10th Speaker of the West Bengal Legislative Assembly
- In office 30 May 2011 – 15 May 2026
- Governor: M. K. Narayanan; D. Y. Patil (additional charge); Keshari Nath Tripathi; Jagdeep Dhankhar; La. Ganesan (additional charge); C. V. Ananda Bose; R. N. Ravi;
- Chief Minister: Mamata Banerjee
- Deputy Speaker: Sonali Guha (2011–2016); Haider Aziz Safwi (23 June 2016 – 12 Dec 2018); Sukumar Hansda (28 Dec 2018–29 Oct 2020); Asish Banerjee (2 July 2021–7 May 2026);
- Preceded by: Hashim Abdul Halim
- Succeeded by: Rathindra Bose

Member of the West Bengal Legislative Assembly
- Incumbent
- Assumed office 13 May 2011
- Preceded by: Rahul Ghosh
- Constituency: Baruipur Paschim

Councillor of Kolkata Municipal Corporation
- In office 1985–1990

Personal details
- Born: 28 December 1948 (age 77) Kolkata, West Bengal, India
- Party: Trinamool Congress (1998–present) Indian National Congress (until 1998)

= Biman Banerjee =

Indian politician

Biman Banerjee (born 28 December 1948) is an Indian politician who has served as the 10th Speaker of the West Bengal Legislative Assembly from 30 May 2011 till 5 May 2026. He is a sitting member of West Bengal Legislative Assembly from Baruipur Paschim and member of Trinamool Congress.

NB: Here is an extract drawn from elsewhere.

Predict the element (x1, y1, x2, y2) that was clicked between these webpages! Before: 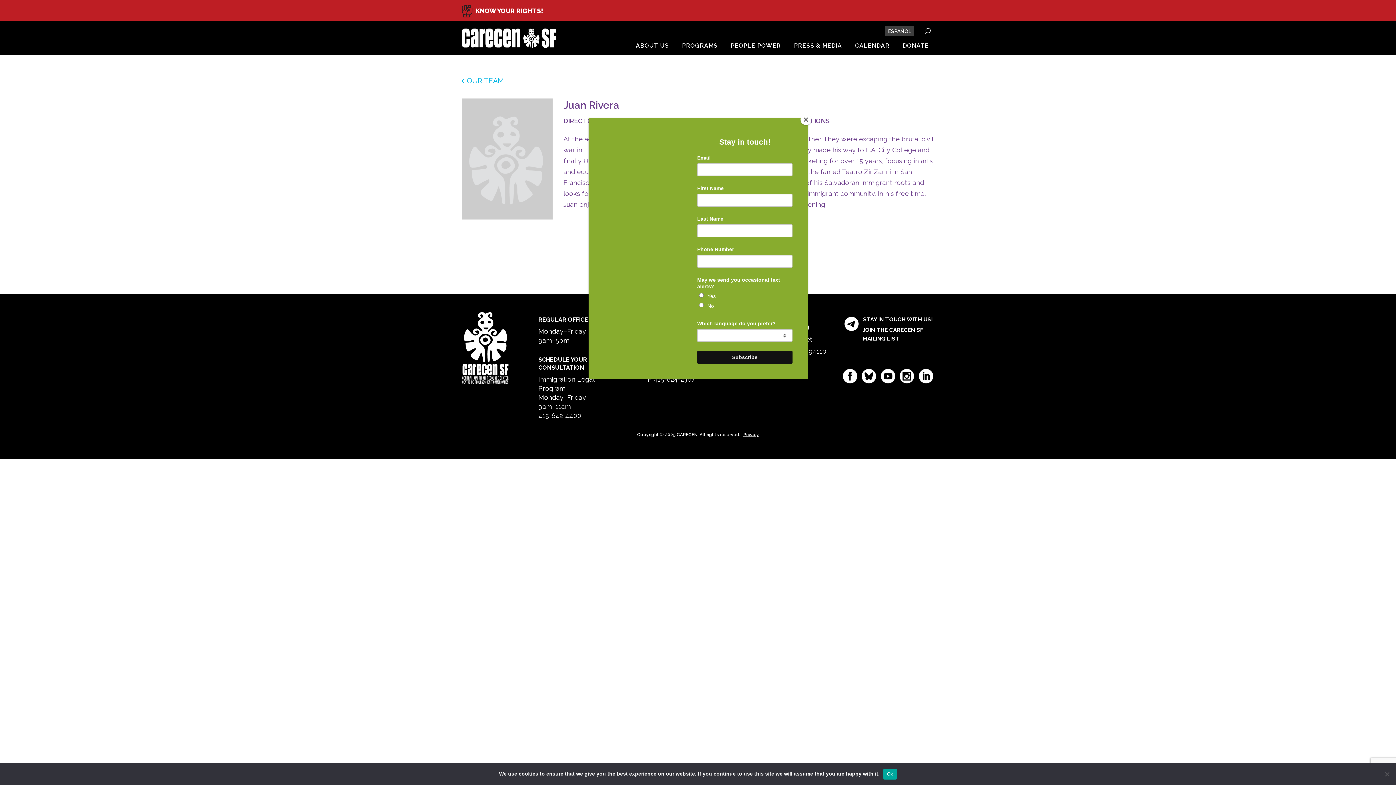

==Early life and education==
Born and raised in Garden Reach, Banerjee graduated from the Goenka College and completed his master's degree in commerce and simultaneously in law from the University of Calcutta. His grandfather, Satish Chandra Banerjee, and his father, Pranotosh Banerjee, were reputed lawyers.

== Career ==
He was employed in the Bank of India but subsequently left the job and joined the legal profession. He also served as a part-time lecturer in commercial & industrial law at Hari Mohan Ghosh College and was an examiner in Calcutta University. He was elected as Councilor of Calcutta Municipal Corporation in 1985 from ward no. 136. He was also elected as a member of the West Bengal Bar Council.

===Political career===
In May 2011, the Trinamool MLA from Baruipur Paschim and practicing lawyer was elected as Speaker of the West Bengal Assembly unopposed, as the Opposition did not nominate a candidate for the post. After the election, he took a decision to give more importance to the sensitivities of the opposition and promised to give them more time to speak, on Chief Minister Mamata Banerjee's advice, a decision which was welcomed by the Leader of the Opposition, Suryakanta Mishra. After Biman Banerjee was elected, he was taken to the Speaker's Chair by Mishra, Prabodh Chandra Sinha and Subhas Naskar, where he engaged in the protocol of exchanging courtesies with the outgoing speaker, Hashim Abdul Halim.